I have often pulled up patient charts who were downgraded from ICU (and transferred in a rush as is often the case) to both check my charting, and to ensure that the patient was not "becoming unstable" since our MD's are ultra aggressive in downgrading clients. Nursing (and medical) education is greatly facilitated by being able to track outcomes, and interventions that were effective, ineffective, and neglected. To the extent that HIPAA prevents or discourages this it is harming patients and discouraging optimal outcomes. I suspect that the unwise comment about "not caring about the law" was one made from frustration. Kind of like when I get frustrated at work and start talking about how if I get into too much trouble (for some oversight real or imagined) that "they" can try and find me in the jungles of Kauai.

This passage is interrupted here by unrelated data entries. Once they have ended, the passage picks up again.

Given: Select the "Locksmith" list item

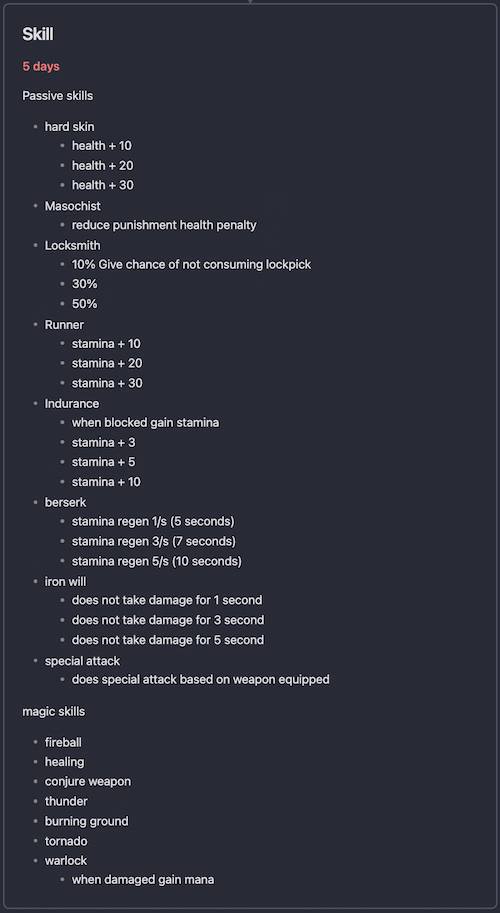Looking at the screenshot, I should [x=72, y=246].
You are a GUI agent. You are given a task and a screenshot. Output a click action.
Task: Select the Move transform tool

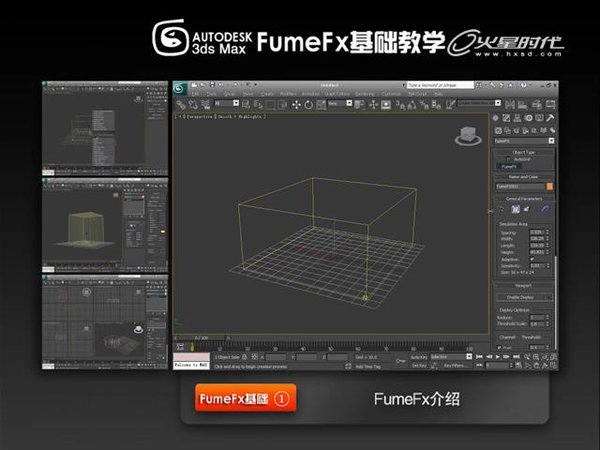coord(296,104)
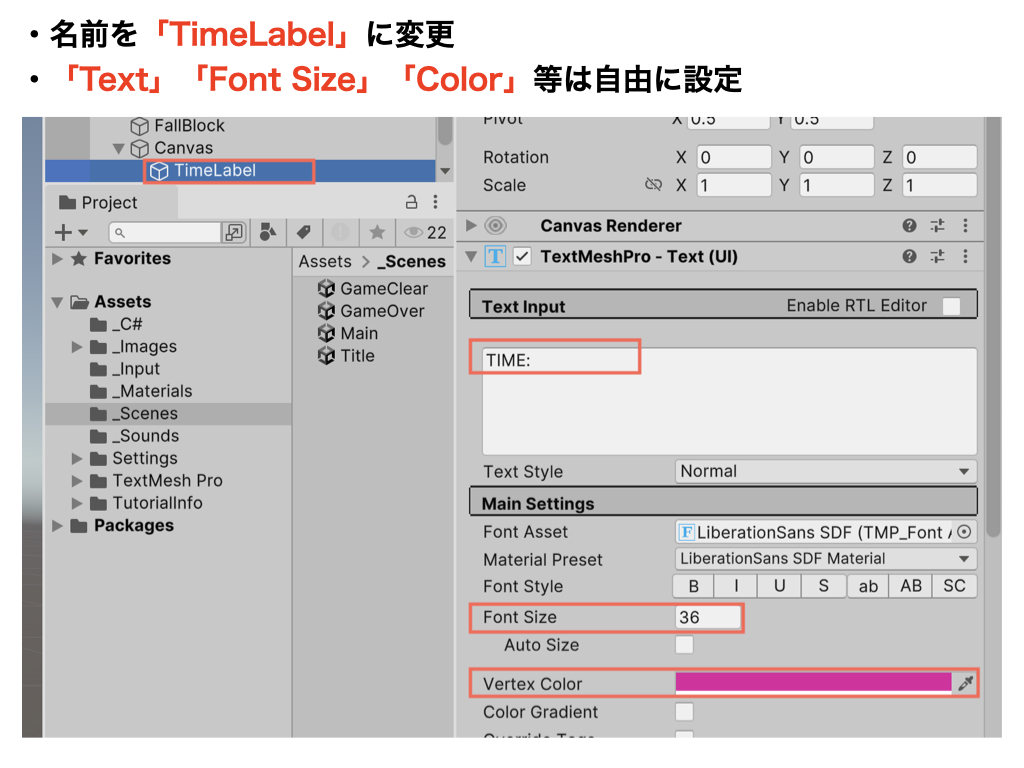Enable the RTL Editor checkbox
This screenshot has width=1024, height=768.
[951, 306]
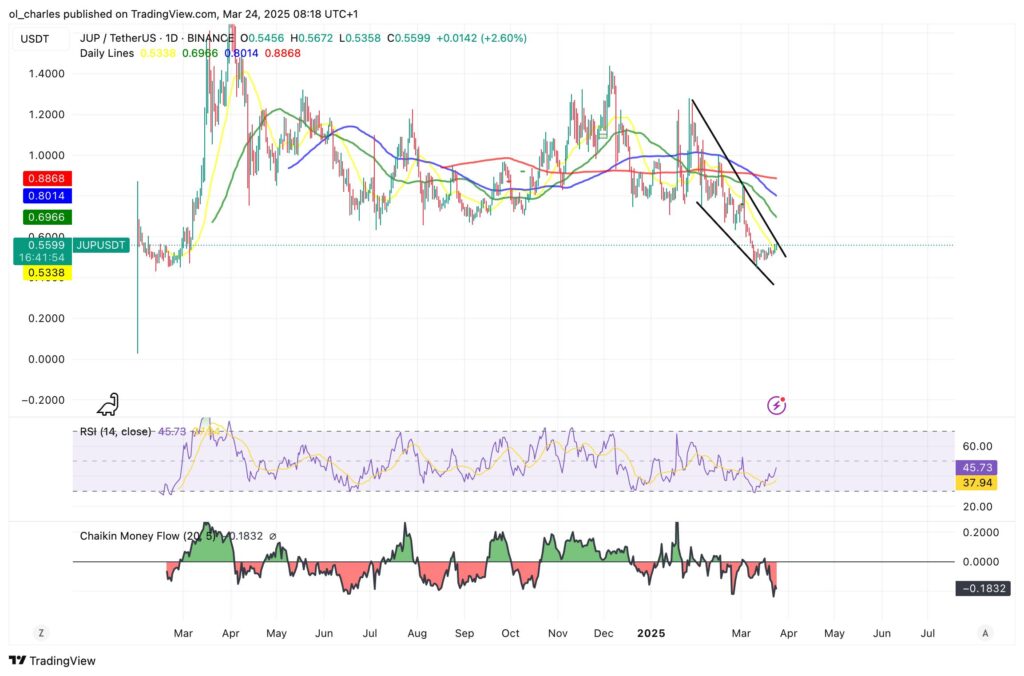Click the dinosaur icon above the RSI panel
Screen dimensions: 1024x676
coord(108,404)
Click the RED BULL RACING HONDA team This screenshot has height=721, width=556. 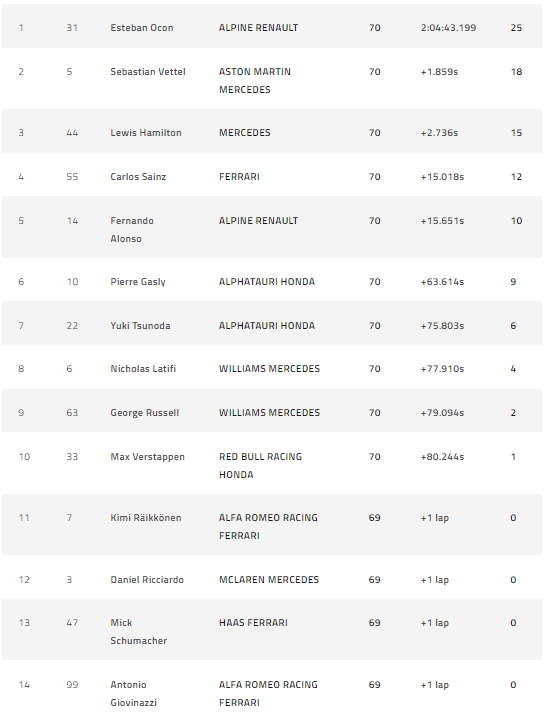(260, 465)
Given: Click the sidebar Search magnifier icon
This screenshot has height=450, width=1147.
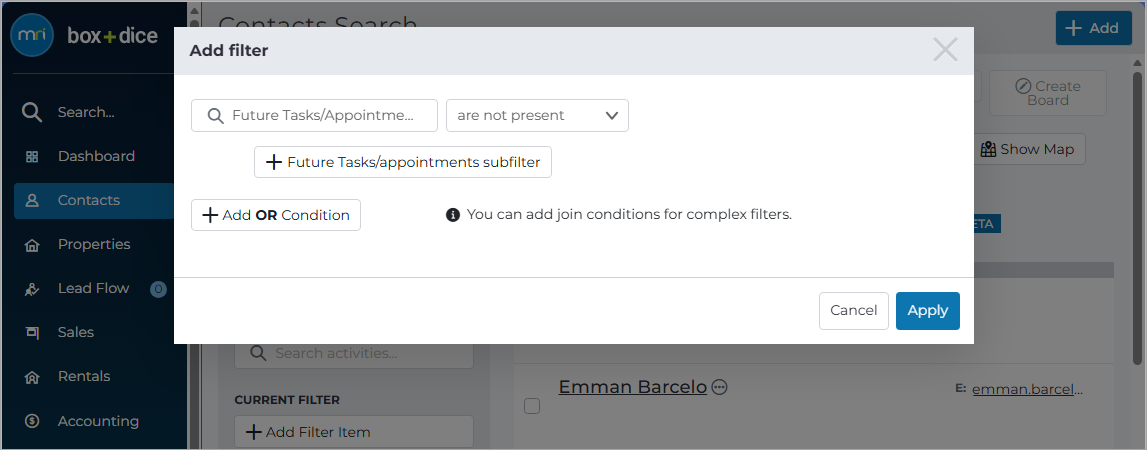Looking at the screenshot, I should (x=31, y=113).
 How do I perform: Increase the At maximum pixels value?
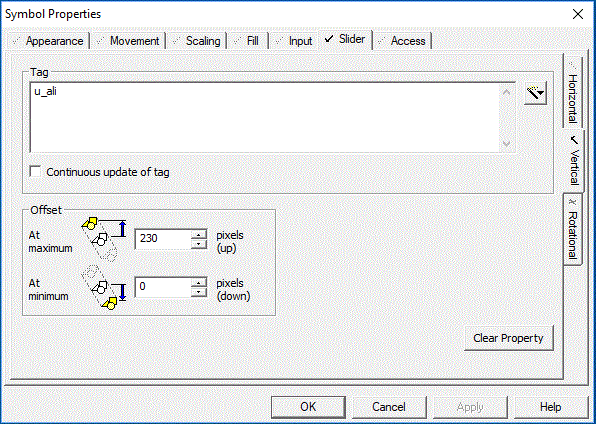tap(199, 234)
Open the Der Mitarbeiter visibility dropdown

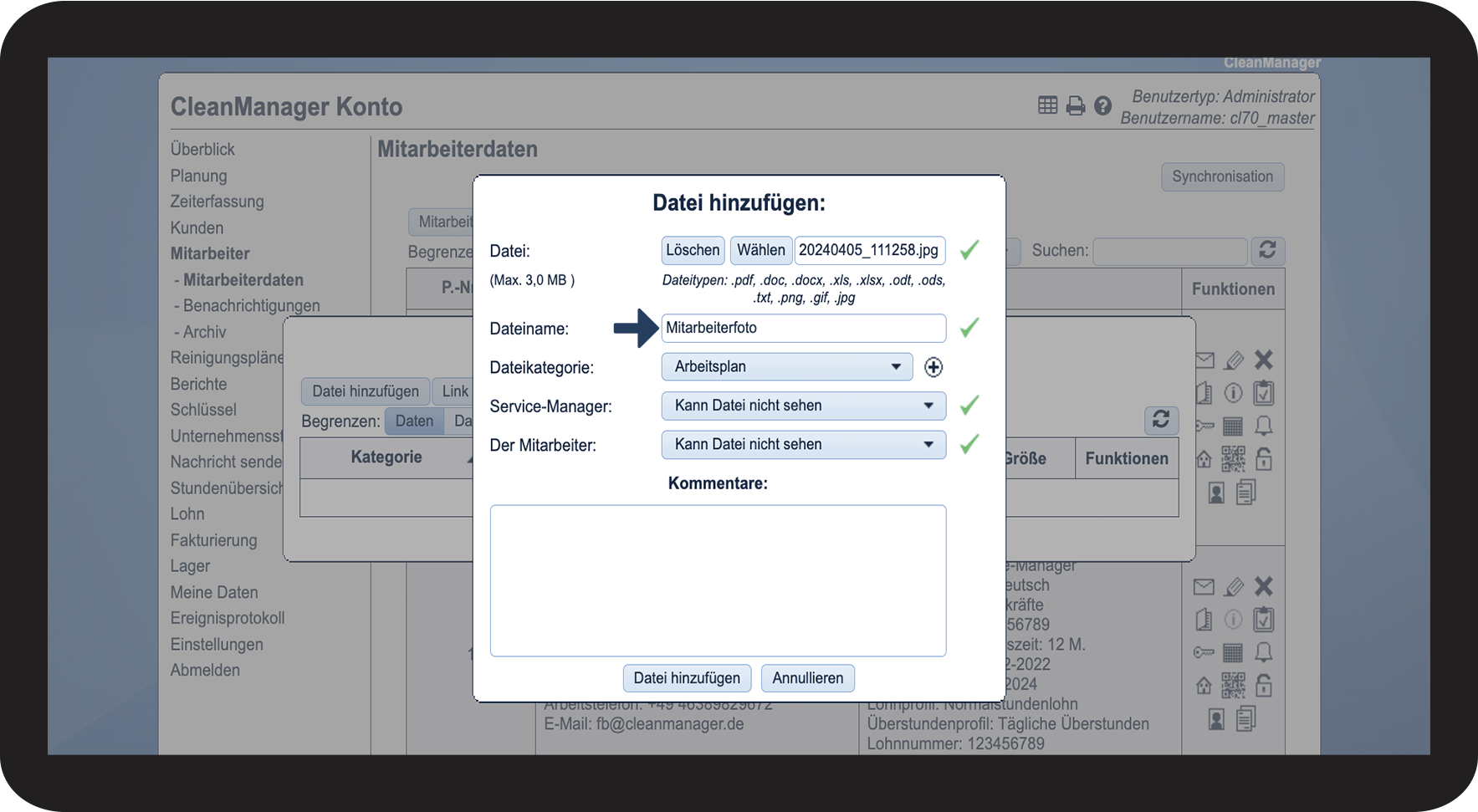tap(803, 445)
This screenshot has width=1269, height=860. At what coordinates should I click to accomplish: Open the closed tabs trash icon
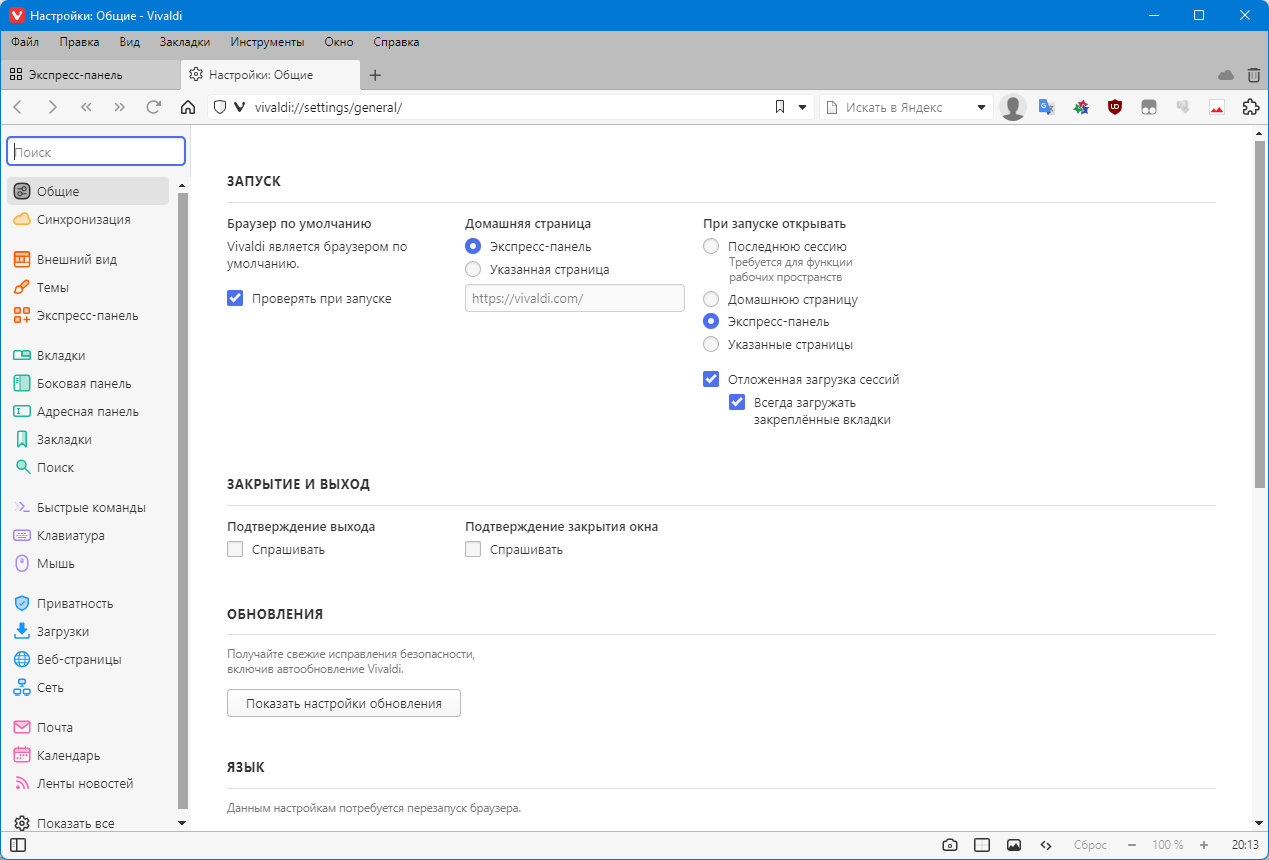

When I was working med/surgery, a fellow coworker who was also a nurse, called our unit and asked me to give her lab results on her nephew in the ER- she wasn't even my patient! And I was on a completely different unit! I'm thinking either she is a complete dumb *** or this is a set-up!

As a recent grad I can say for my school at least that they gave us so much HIPAA training that we were paranoid about everything.

Specializes in Hospice, corrections, psychiatry, rehab, LTC.
On ‎5‎/‎23‎/‎2019 at 3:20 PM, Oldmahubbard said:

You can't access any information out of curiosity. It does not matter if the patient was yours in the past, you know the person and it's ok, a second cousin is in the hospital, etc, etc.

I work in a prison. We had an inmate come in who most of you would know, a former pro football player. We had many instances of people looking up his information in the online record just out of curiosity. They were asked by the director to explain their reasons for going into the record (and most of this was not medical information, BTW).

As for me, I wasn't star struck by this guy, and I didn't care what was in his record. He was another inmate with a number.